The total phenolic content and percent antioxidant activity of germinated and non-germinated legumes is illustrated in Table 6. Both parameters dramatically increased (P < 0.05) in all legumes after germination of 24 h. Total phenols are produced naturally during the development and growth of plants [49]. The total phenolic content of non-germinated legumes ranged from 1.16 to 2.48 mg gallic acid/L which were enhanced significantly in germinated legumes. The rise of phenolic compounds during germination could have an influence on antioxidant activity. Therefore, percent antioxidant activity was also evaluated which showed that germination could improve antioxidant activity. The highest antioxidant activity was observed in germinated lentils (96.8%) which increased significantly after germination. Phenols are produced naturally during the growth and development of plants in response to biotic stresses such as diseases, insects and environmental stresses [49]. The dramatic change in phytochemicals during germination process is considered a natural phenomenon in plants. The present study supports this theory as phenolic content increased for all legumes after germination [50]. The increase in total phenolic content during germination process also has an influence on the free radical scavenging capacity [51]. The Pearson coefficient of correlation between total phenolic content and antioxidant activity was found to be R2 = 0.525 at P < 0.05 for different legumes used in the study which suggested the fact that phenols are a major contributor towards antioxidant activity.

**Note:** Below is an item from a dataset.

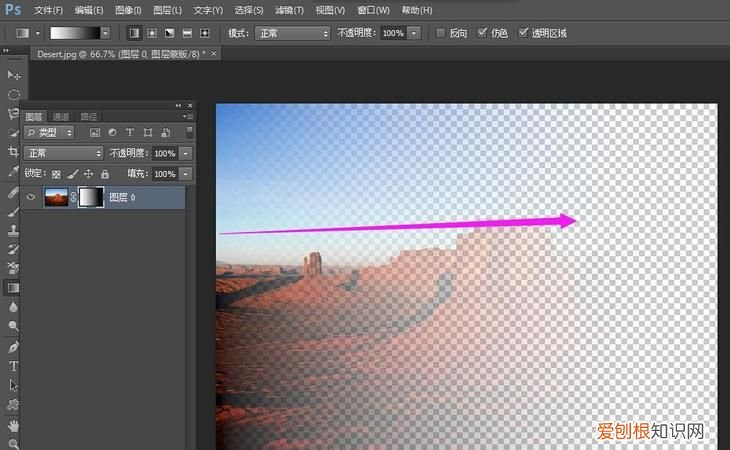Enable the 反向 (Reverse) checkbox
This screenshot has width=730, height=450.
pos(442,33)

Table 6 Effect of germination on total phenolic content and antioxidant activity of legumes

Conclusion

The germination of lentils, green gram and black gram modified their nutritional, enzymatic and functional properties. The present study also revealed the increase in total phenolic content and antioxidant activity after 24 h of germination. Due to which germinated legumes could be incorporated into human food products such as weaning foods, baked goods, dairy products and soups with enhanced nutritional profile.